WASHINGTON – The inspector general at the U.S. Department of Veterans Affairs has initiated a review of practices at the Buffalo VA Medical Center that could have exposed more than 700 patients to HIV, hepatitis B or hepatitis C.
The inspector general, George Opfer, confirmed the review in letters to Rep. Brian Higgins, D-Buffalo, and Sen. Charles E. Schumer, D-N.Y., the lawmakers said Tuesday.
Both lawmakers said they are happy the review is under way.
“It is critical that we get to the bottom of this so we can work urgently to correct the flaws in the system that led to this situation and make changes to ensure nothing like this ever happens again,” Higgins said. “We appreciate the inspector general’s serious and swift attention to this matter and await the results of his review.”
Catherine Gromek, a spokeswoman for Opfer, said the Inspector General’s Office would not comment on how long the review will take or on anything else about it until it is complete.
Schumer, though, called for a “swift and thorough” review.
“This astounding failure to follow proper protocols at the VA hospital requires answers in order to help address any and all health concerns for patients, and to avoid … this from ever happening again,” Schumer said.
The lawmakers asked for the inspector general to get involved after the hospital acknowledged that it may have been reusing insulin pens on different patients even though the insulin delivery devices are designed to be used on only one patient.
Because the hospital was not labeling the insulin pens for use by individual patients, 716 people could have been infected between Oct. 19, 2010, and Nov. 1 of last year, the hospital said.
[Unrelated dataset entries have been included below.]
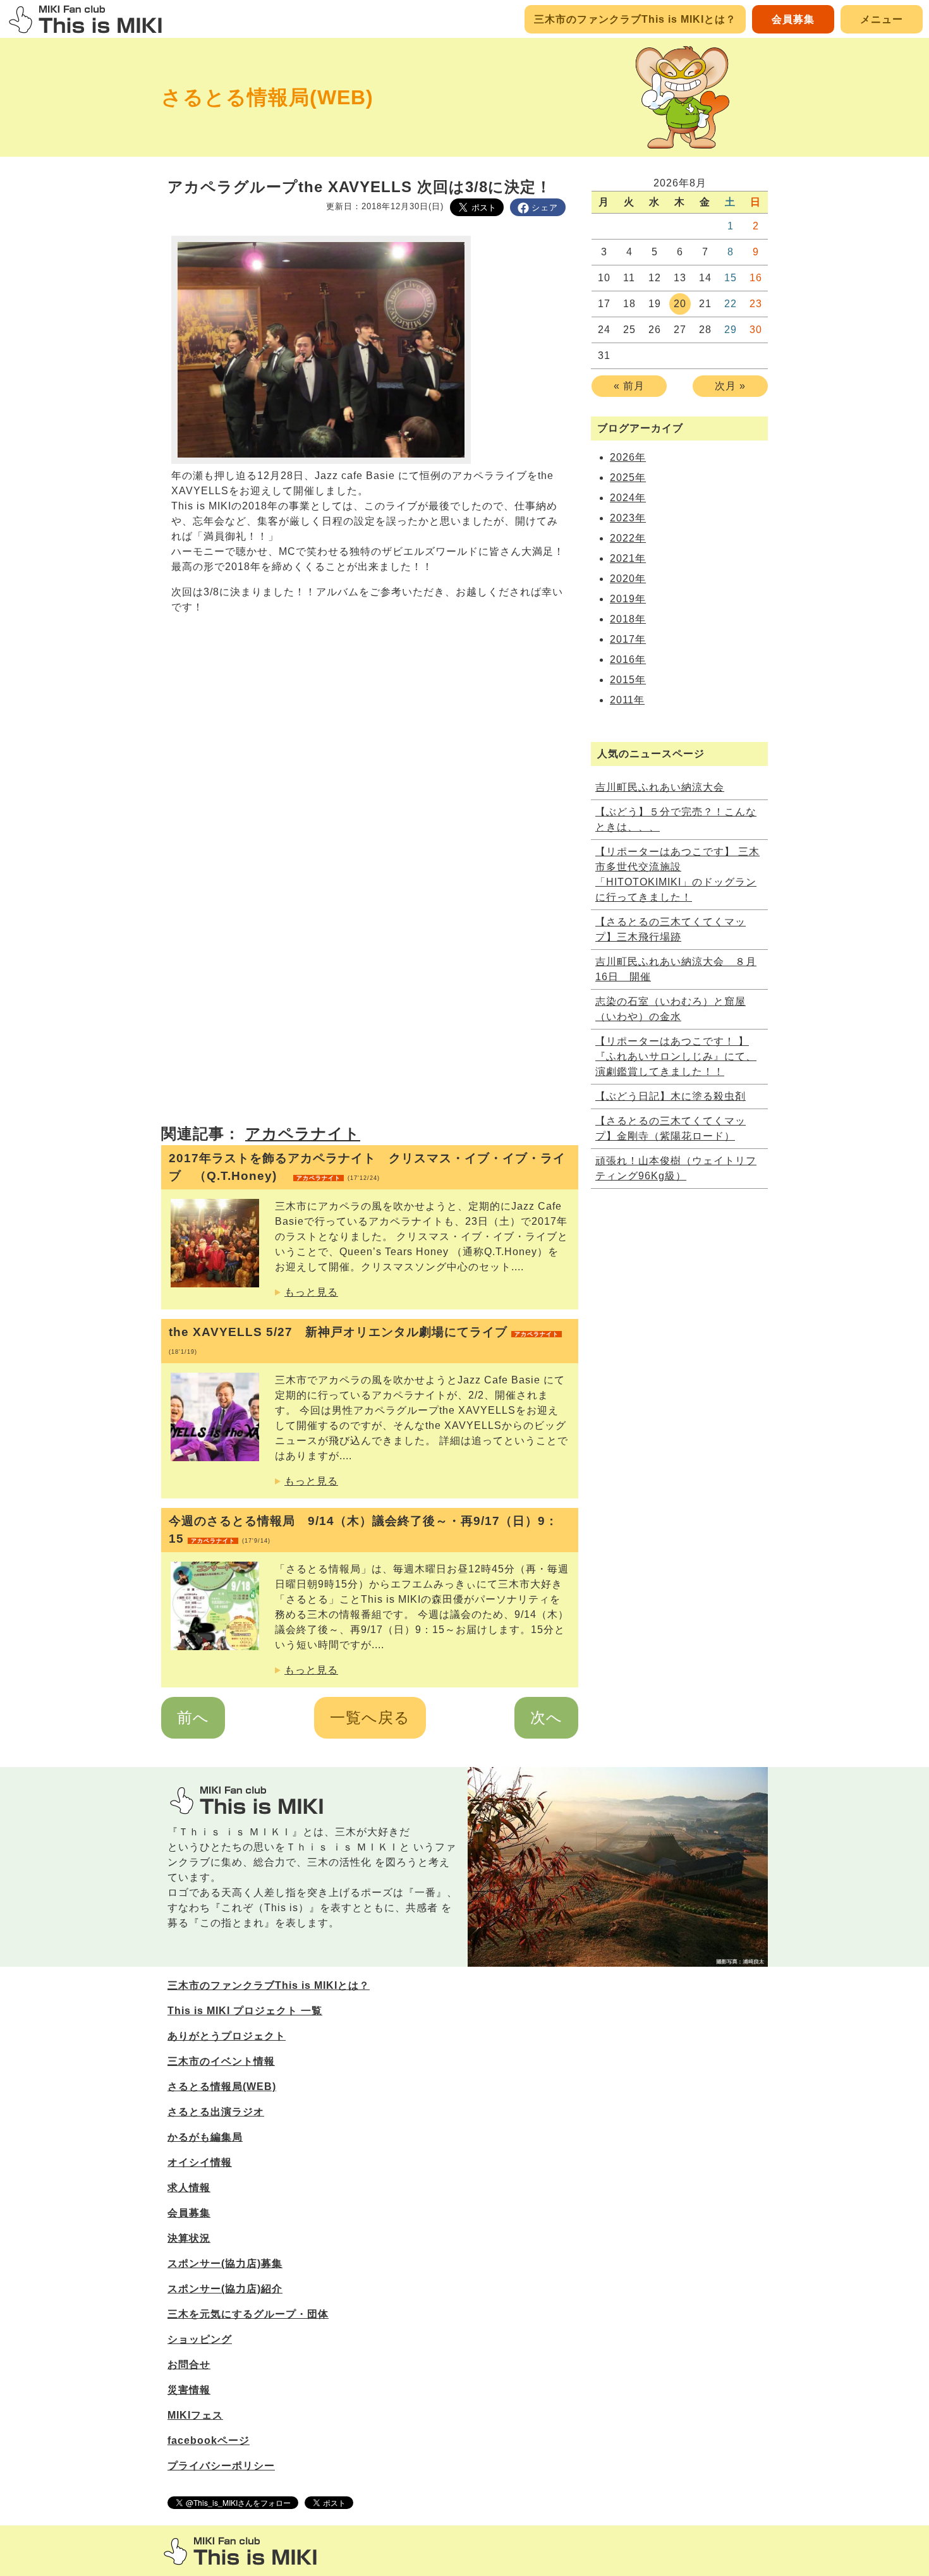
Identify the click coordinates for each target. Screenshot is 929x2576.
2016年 (628, 659)
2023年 (628, 518)
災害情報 (188, 2390)
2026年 (628, 457)
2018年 (628, 619)
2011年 (627, 700)
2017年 (628, 639)
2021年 (628, 558)
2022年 (628, 538)
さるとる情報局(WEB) (267, 97)
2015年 (628, 679)
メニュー (881, 19)
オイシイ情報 (199, 2162)
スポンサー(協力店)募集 (224, 2263)
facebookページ (208, 2440)
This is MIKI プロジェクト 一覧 (244, 2010)
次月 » (730, 385)
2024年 (628, 497)
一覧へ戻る (370, 1717)
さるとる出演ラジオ (215, 2111)
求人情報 (188, 2187)
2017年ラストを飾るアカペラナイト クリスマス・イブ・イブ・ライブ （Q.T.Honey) (367, 1166)
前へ (193, 1717)
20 (680, 303)
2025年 (628, 477)
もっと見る (311, 1292)
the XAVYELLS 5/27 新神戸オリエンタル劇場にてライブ (364, 1340)
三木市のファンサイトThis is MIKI (240, 2551)
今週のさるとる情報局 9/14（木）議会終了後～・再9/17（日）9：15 (363, 1529)
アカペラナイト (302, 1133)
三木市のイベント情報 (221, 2061)
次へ (546, 1717)
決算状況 (188, 2238)
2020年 (628, 578)
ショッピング (199, 2339)
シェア (544, 207)
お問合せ (188, 2364)
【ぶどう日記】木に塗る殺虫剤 (670, 1096)
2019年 (628, 598)
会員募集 (793, 19)
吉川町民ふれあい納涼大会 (659, 787)
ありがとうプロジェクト (226, 2036)
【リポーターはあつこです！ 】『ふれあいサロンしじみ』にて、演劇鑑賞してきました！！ (675, 1056)
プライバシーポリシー (221, 2465)
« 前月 (629, 385)
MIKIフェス (195, 2415)
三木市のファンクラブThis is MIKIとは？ (635, 19)
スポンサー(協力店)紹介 (224, 2288)
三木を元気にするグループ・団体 (248, 2314)
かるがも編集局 (205, 2137)
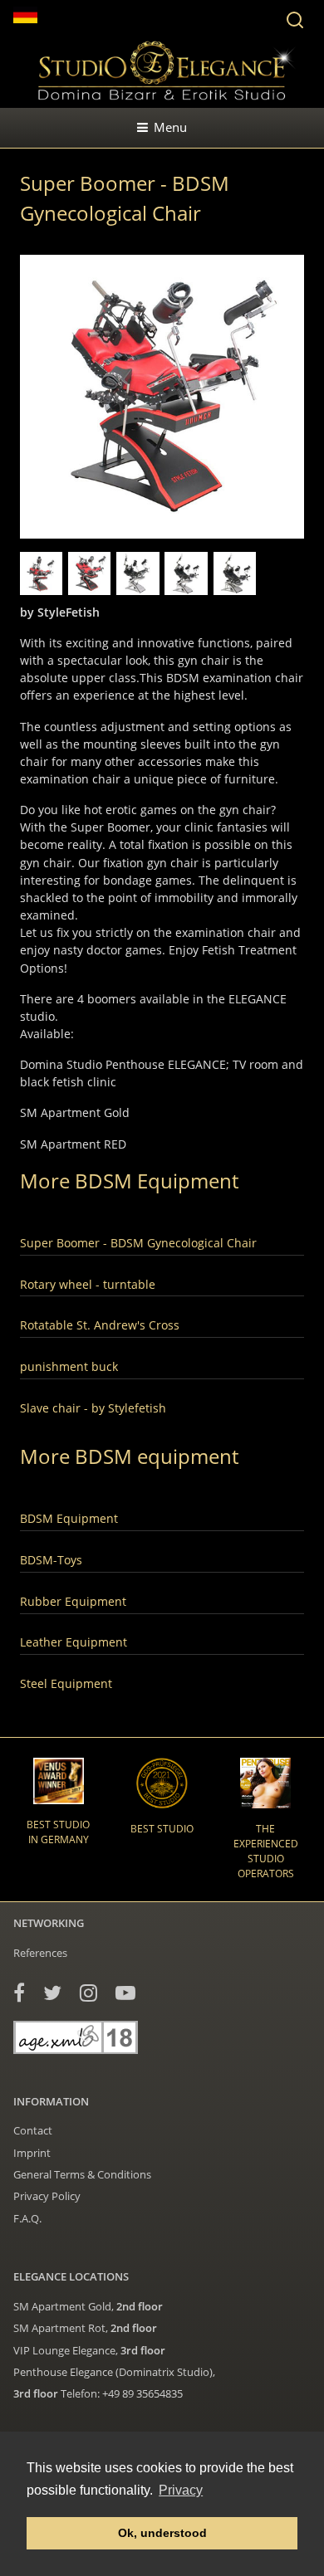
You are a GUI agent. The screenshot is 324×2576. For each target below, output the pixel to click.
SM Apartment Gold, (88, 2306)
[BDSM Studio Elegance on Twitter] (52, 1992)
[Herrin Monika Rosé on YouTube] (125, 1992)
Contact (32, 2130)
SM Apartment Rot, (85, 2327)
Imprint (32, 2152)
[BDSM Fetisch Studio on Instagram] (88, 1992)
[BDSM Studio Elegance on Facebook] (19, 1992)
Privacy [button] (181, 2490)
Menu (170, 127)
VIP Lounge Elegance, (89, 2350)
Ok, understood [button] (162, 2532)
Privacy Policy (47, 2195)
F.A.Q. (27, 2218)
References (40, 1952)
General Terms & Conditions (82, 2174)
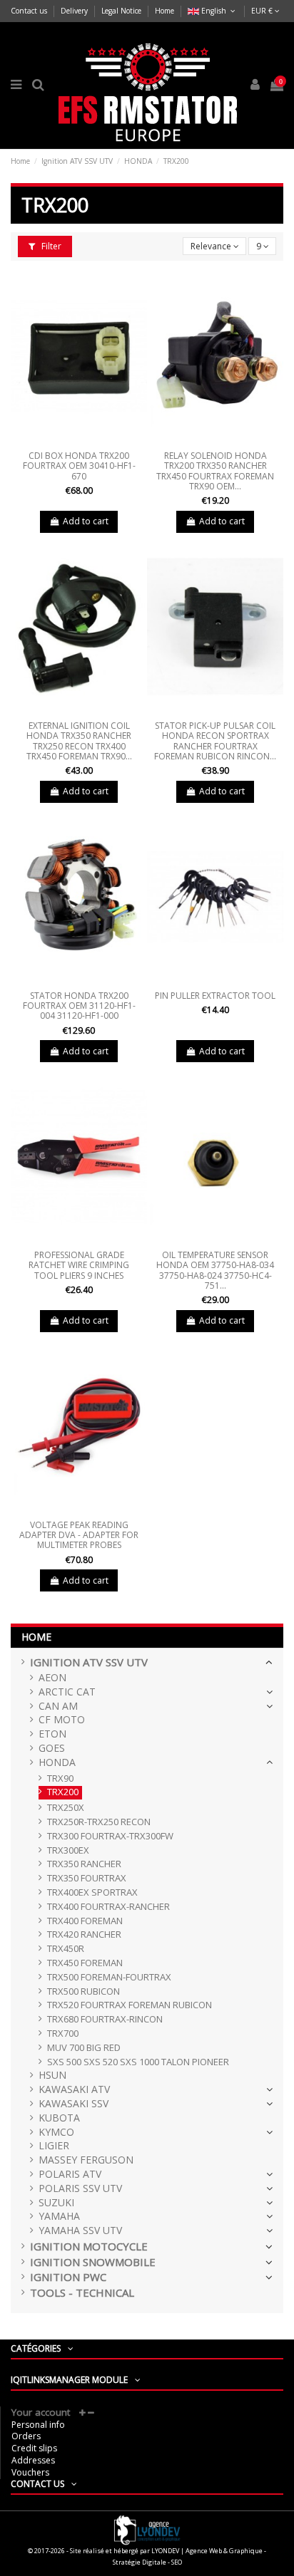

The faulty practice started despite a 2009 Food and Drug Administration warning against reusing insulin pens, and it continued despite a similar January 2012 alert from the Centers for Disease Control and Prevention – warnings that hospital officials said they had not seen.
Higgins, Schumer and Rep. Chris Collins, R-Clarence, all have pressed the VA for details about what happened. While the VA discontinued the use of the insulin pens after discovering the error and invited the potentially affected patients in for tests, the lawmakers have said there are still serious questions outstanding.
Higgins spelled out those questions in a letter to Eric Shinseki, the secretary of veterans affairs.
“Please explain why it took two years to discover this error and what new checks and balances are being implemented to prevent future medical errors hospital-wide,” Higgins said in that letter. “Also detail why affected patients weren’t notified immediately.”
In addition to the inspector general’s review, the House Committee on Veterans Affairs is planning to hold a hearing on the problem at the Buffalo VA hospital at Collins’ request.
“It is my hope that this review, along with the upcoming House hearing on this matter that I have requested, will shine a spotlight on why this dangerous situation happened, how it went undetected for over two years, and what the Buffalo VA is doing to make sure it is following ‘best practices’ in the delivery of health care of our veterans,” Collins said.